A substrate, an electrode film formed on the substrate, and a piezoelectric thin film formed on the electrode film;
The piezoelectric thin film is
Alkali niobium oxide having a perovskite structure represented by the composition formula (K _1-x Na _x ) NbO ₃ (0 <x <1) is preferentially oriented in the (001) plane orientation,
Only contains a concentration of less than 0.2at% or more 0.6at% of Cu,
Leakage current density when applying an electric field of 25 × 10 ⁶ V / m is 500 μA / cm ² or less,
A laminated substrate with a piezoelectric thin film having a dielectric constant of 1000 or less when measured under a frequency of 1 kHz . The piezoelectric thin film contains Cu at a concentration of 0.25 at% or more and 0.6 at% or less,
25 × 10 ⁶ Leakage current density is 300μA / cm when an electric field of V / m is applied ² The laminated substrate with a piezoelectric thin film according to claim 1, which is the following.

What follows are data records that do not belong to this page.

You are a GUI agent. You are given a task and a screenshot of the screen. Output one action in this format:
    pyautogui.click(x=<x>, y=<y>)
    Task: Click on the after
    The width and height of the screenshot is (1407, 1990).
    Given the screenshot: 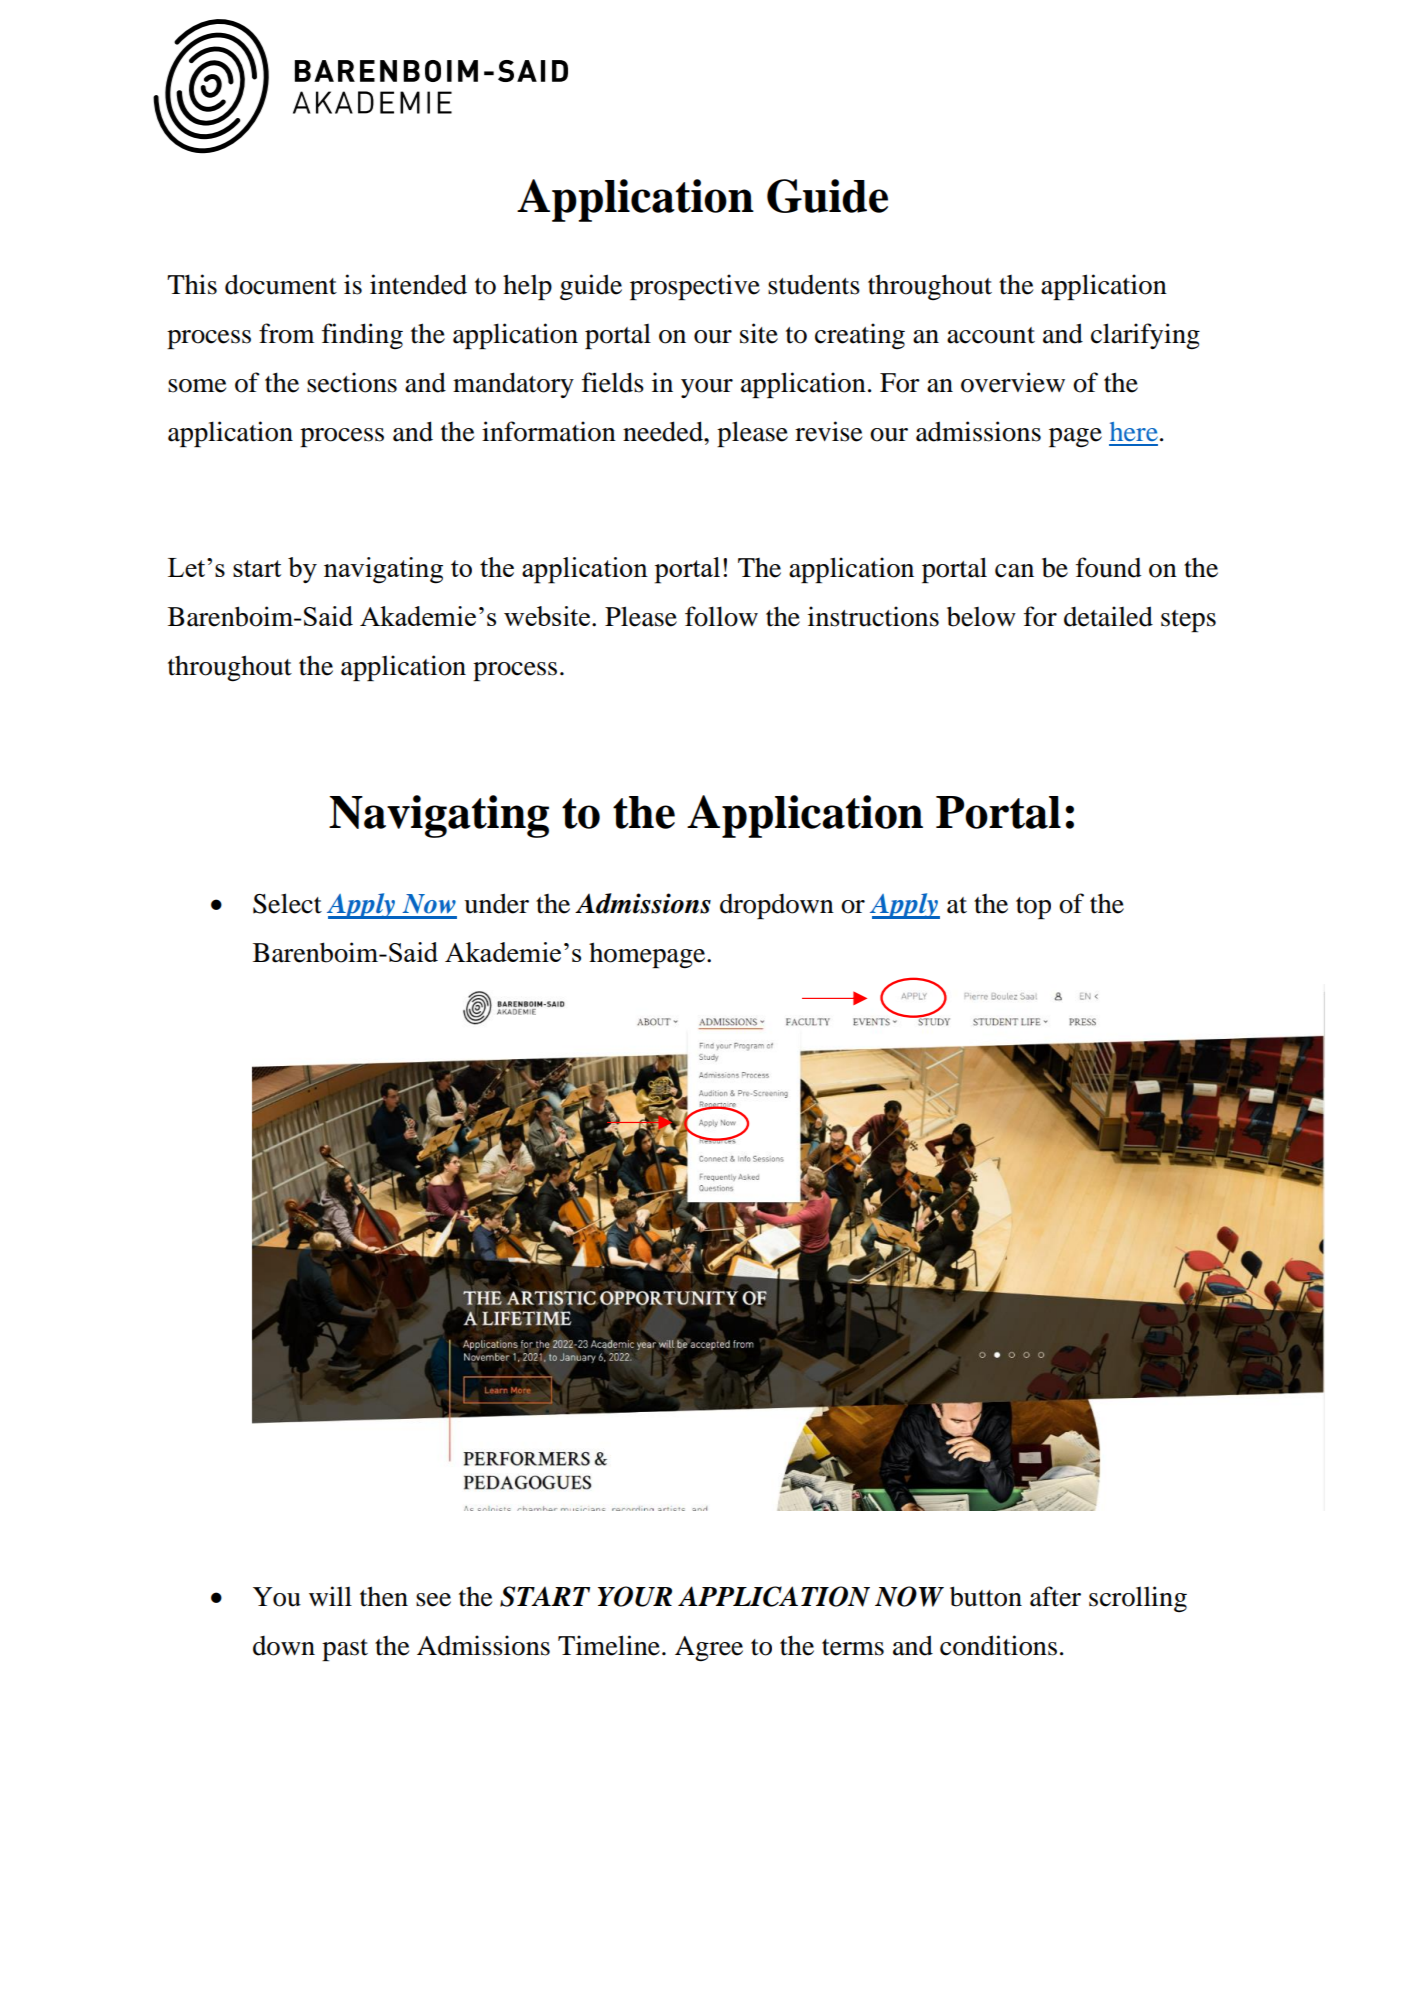 What is the action you would take?
    pyautogui.click(x=1055, y=1596)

The laminated substrate with a piezoelectric thin film according to claim 1 or 2, wherein the piezoelectric thin film has a relative dielectric constant of 300 or more and 1000 or less when measured under a condition of a frequency of 1 kHz. The piezoelectric thin film contains Cu at a concentration of 0.5 at% to 0.6 at%,
50 × 10 ⁶ Leakage current density is 500μA / cm when an electric field of V / m is applied ² The laminated substrate with a piezoelectric thin film according to claim 1, which is the following. 5. The laminated substrate with a piezoelectric thin film according to claim 4, wherein the piezoelectric thin film has a relative dielectric constant of 700 or more and 1000 or less when measured under a condition of a frequency of 1 kHz. The piezoelectric thin film, a Mn, more than 0.2 at% 0. The laminated substrate with a piezoelectric thin film according to any one of claims 1 to 5, wherein the concentration is 4 at% or less , and the total concentration of Cu and Mn is 0.6 at% or less . The laminated film substrate with a piezoelectric thin film according to any one of claims 1 to 5 , wherein the piezoelectric thin film substantially does not contain Mn. A lower electrode film, a piezoelectric thin film formed on the lower electrode film, and an upper electrode film formed on the piezoelectric thin film,
The piezoelectric thin film is
Alkali niobium oxide having a perovskite structure represented by the composition formula (K _1-x Na _x ) NbO ₃ (0 <x <1) is preferentially oriented in the (001) plane orientation,
Only contains a concentration of less than 0.2at% or more 0.6at% of Cu,
Leakage current density when applying an electric field of 25 × 10 ⁶ V / m is 500 μA / cm ² or less,
Piezoelectric thin film element with a relative dielectric constant of 1000 or less when measured under the condition of 1 kHz frequency . The piezoelectric thin film contains Cu at a concentration of 0.25 at% or more and 0.6 at% or less,
25 × 10 ⁶ Leakage current density is 300μA / cm when an electric field of V / m is applied ² The piezoelectric thin film element according to claim 8, which is the following. The piezoelectric thin film contains Cu at a concentration of 0.5 at% to 0.6 at%,
50 × 10 ⁶ Leakage current density is 500μA / cm when an electric field of V / m is applied ² The laminated substrate with a piezoelectric thin film according to claim 8, which is the following. The piezoelectric thin film, a Mn, more than 0.2 at% 0. The piezoelectric thin film element according to any one of claims 8 to 10, wherein the concentration is 4 at% or less and the total concentration of Cu and Mn is 0.6 at% or less . The piezoelectric thin film element according to any one of claims 8 to 10 , wherein the piezoelectric thin film substantially does not contain Mn.